Ce lundi 15 juin est un jour décisif pour les 8.000 élèves de terminale de l'académie de Besançon. Ils se plongent dans l'épreuve de philosophie du baccalauréat, une étape redoutée et attendue. Inès, élève au lycée Jules Haag de Besançon, ne cache pas son angoisse : "On est tous dans le déni, franchement, j’ai révisé une notion".
Pour Inès, la réalité du bac s'annonce difficile. "C’est hyper stressant. C’est l’examen le plus important depuis le brevet", confie-t-elle, tout en reconnaissant que la philosophie n’est pas son point fort. "Pour le bac blanc, j’avais révisé des notions par cœur, mais il n’y a pas de manière de réviser. Avec la philo, il faut réfléchir aussi, c’est ça qui est compliqué."
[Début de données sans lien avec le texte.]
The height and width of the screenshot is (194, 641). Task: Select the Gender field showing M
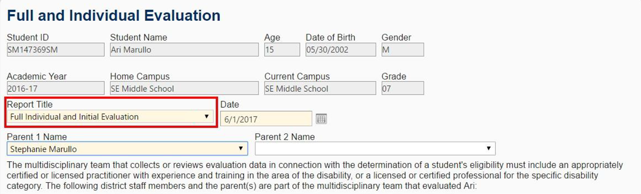point(402,50)
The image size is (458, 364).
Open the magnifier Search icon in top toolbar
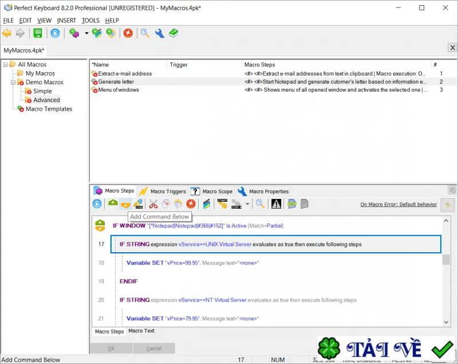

Un choix entre trois sujets
Les candidats, comme Inès, doivent choisir parmi trois sujets : une explication de texte et deux dissertations sur l'un des 17 thèmes étudiés durant l'année, allant de l'art à la justice en passant par la liberté. Florian Gulli, professeur de philosophie au lycée Louis Pasteur, déplore un programme trop chargé. "C’est tellement différent que sur mon cours du langage, il y a des aspects dont je n’ai pas le temps de traiter." Il plaide pour une réduction du contenu du programme pour permettre une meilleure assimilation.
L’orthographe, nouvelle exigence
Pour le bac 2026, une tension supplémentaire s'ajoute : l'orthographe. Le ministre de l’Éducation nationale a décrété que des copies comportant trop de fautes ne pourront pas obtenir la moyenne. Cette mesure suscite des débats. Nathalie Faivre, secrétaire académique du SNES-FSU à Besançon, souligne les manques : "C’est une bonne chose de se soucier du langage, mais il est regrettable d’imposer cela à quelques semaines de l'examen sans prévoir des moyens à long terme pour y parvenir." Chaque commission de correction devra ainsi déterminer le niveau d'application de cette exigence, ce qui pourrait accroître les disparités entre candidats.